The head of Istanbul’s Police Inspection Board, Sadettin Tantan, blames the population explosion for the rapid increase in crimes related to identity. The rate of people entering the city—on average 300,000 new residents per year over the past decade—sets the stage for confrontation, he says. Long-time residents feel threatened by the rapid changes accompanying the influx, and feel they are losing something fundamental to themselves.
“My children can feel it,” says Maria Sezer, a Dutch artist and teacher who has lived in Istanbul for the past 40 years and is married to a Turk. “They tell me they are sad to see so much of what they love in the city disappearing.” Sezer recently co-curated Istanbul’s first Children and Youth Art Biennale, titled “I’m changing, are you aware of that?”, currently on display at the Sanat Limani, a warehouse space turned into a gallery on the banks of the Bosphorus Strait. She was surprised to find that much of the art submitted for the exhibition focused on Istanbul and its rapid pace of change.

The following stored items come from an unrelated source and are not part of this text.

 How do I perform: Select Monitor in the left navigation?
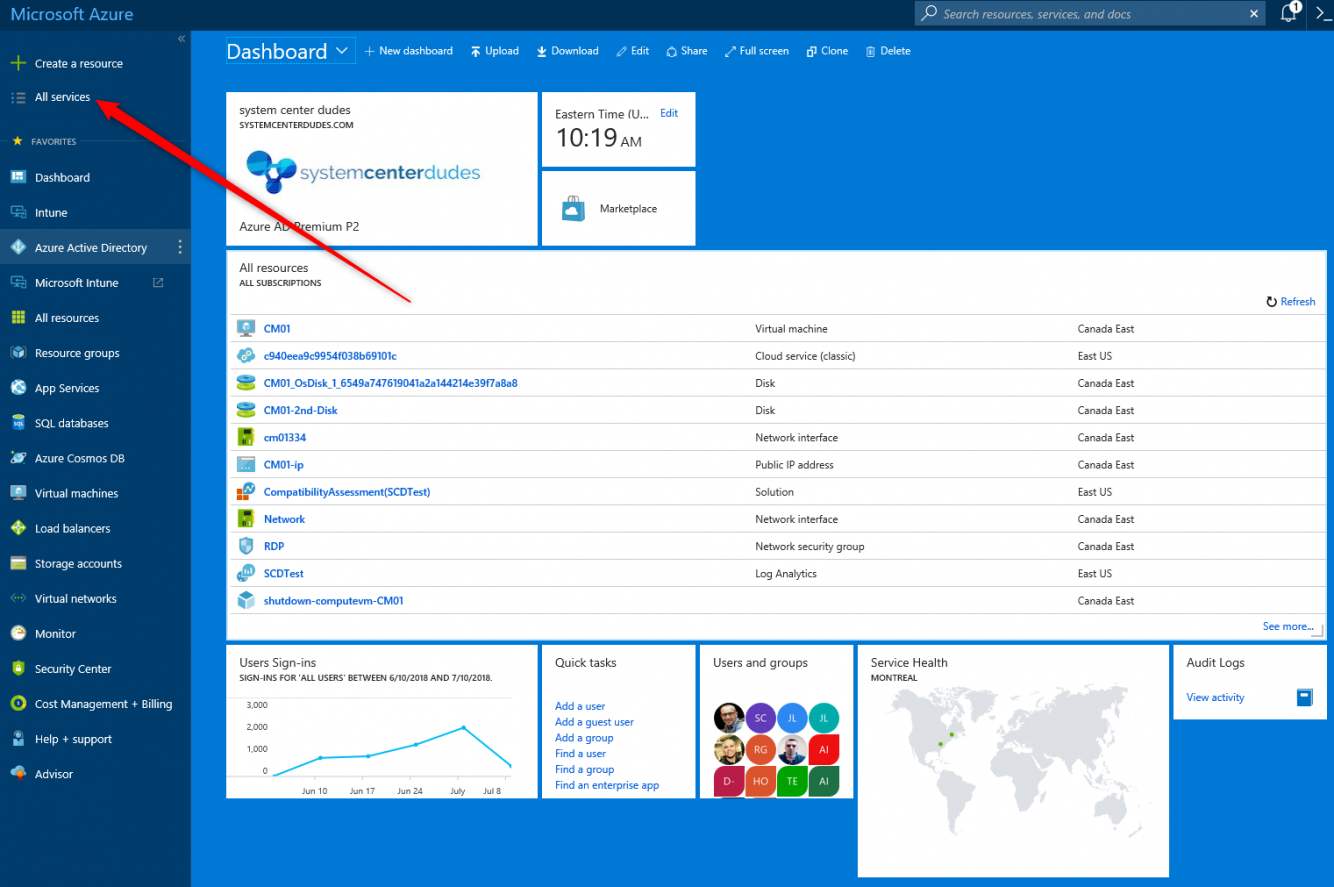click(58, 633)
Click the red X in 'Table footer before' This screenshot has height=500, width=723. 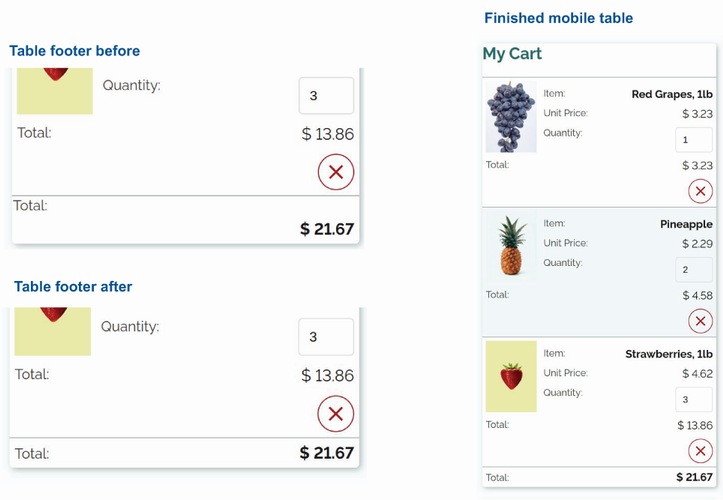click(x=336, y=172)
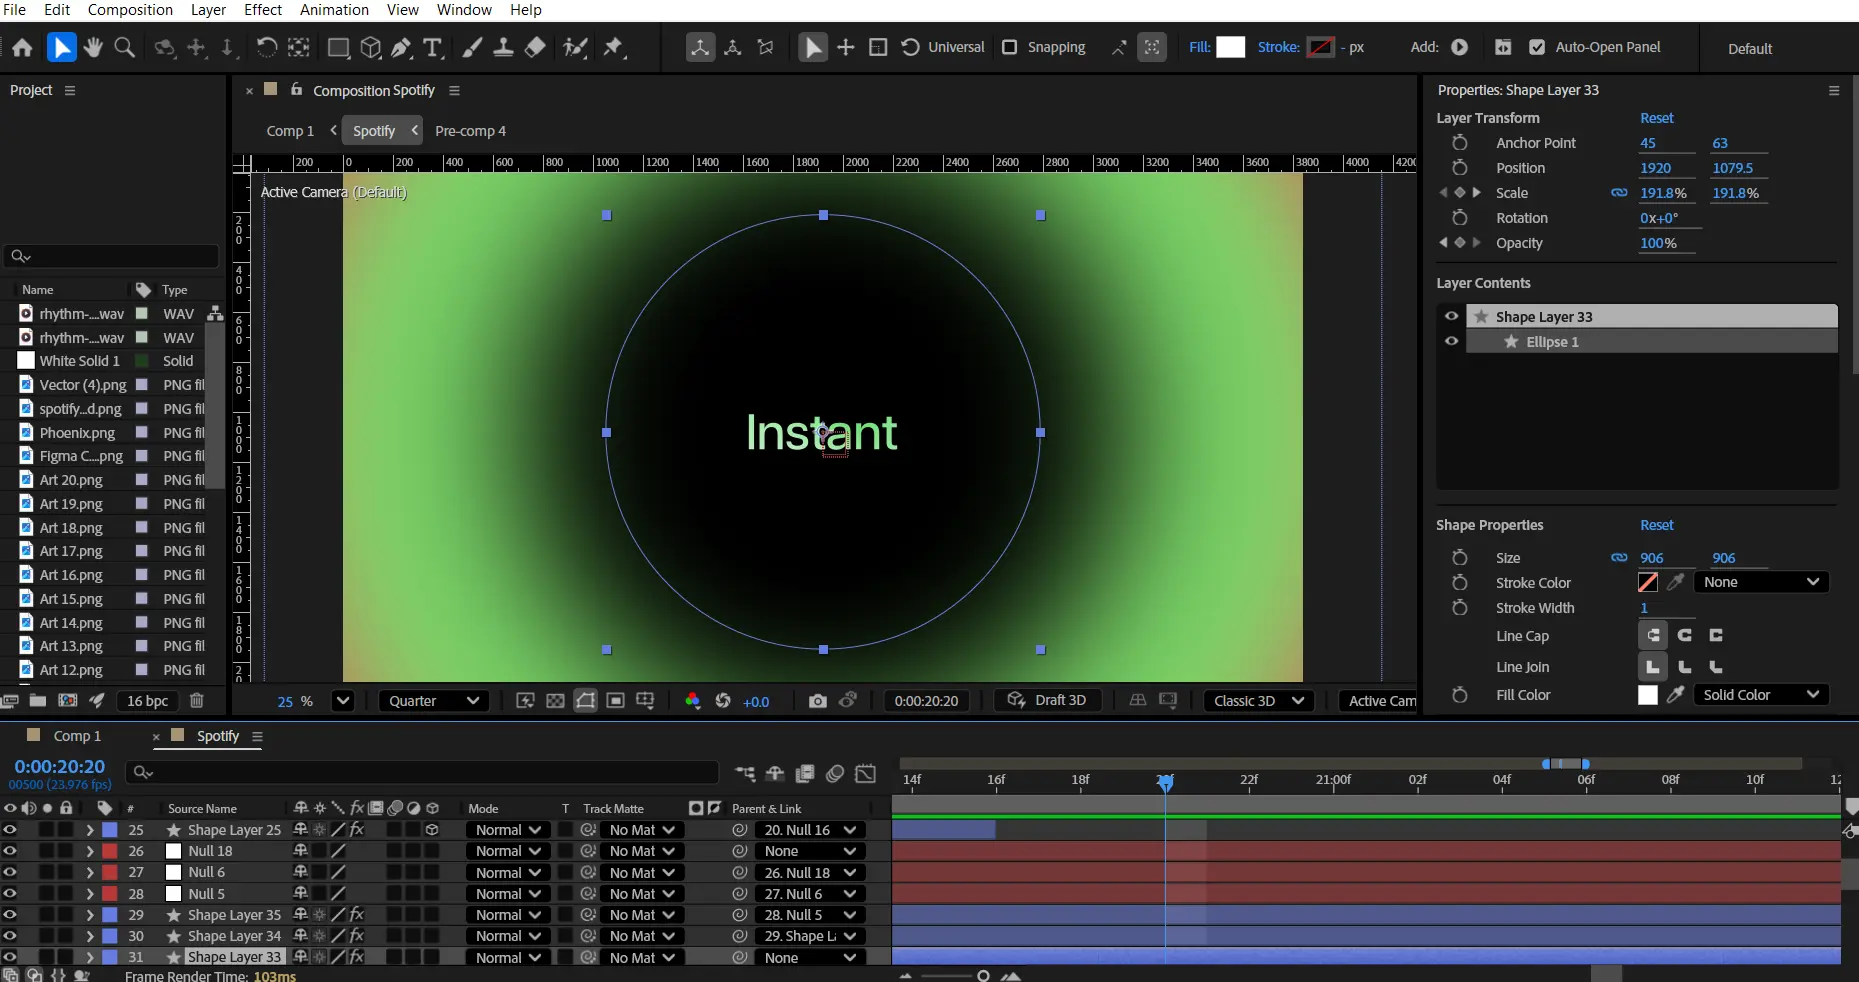Reset the Layer Transform properties
This screenshot has width=1859, height=982.
pos(1656,118)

“We had so many submissions dealing with that issue that we had to reject many,” she says. “And none of them were positive. So many of these young people are frightened to lose their known surroundings. They fear losing their way of life.” Predictably, themes of identity dominate the pieces. And Sezer says she’s distressed by the utter lack of hope the young people transmit through their work. “Young people usually feel powerful,” she says. “They feel they can change the world. But you don’t see any of that here.”
Instead, the city’s radicals are the ones taking action, making the job of trying to govern an essentially ungovernable city like Istanbul even more difficult. Turkey’s burgeoning economy, with Istanbul at its heart, has lifted many out of poverty. Development in the city is proceeding at breakneck speed; poor neighbourhoods have been transformed in a matter of a few years into posh playgrounds, attracting the hedonistic rich. But there are consequences. “Think of it this way,” says the mafia don, dropping two more cubes of sugar into a fresh cup of tea. “If you control the drugs in a neighbourhood and then someone comes in with a new drug that everyone wants, what are you going to do? You take control of it or you die.
The new drug in Istanbul is money, and everyone wants a piece of it. Everyone has changed because of it.”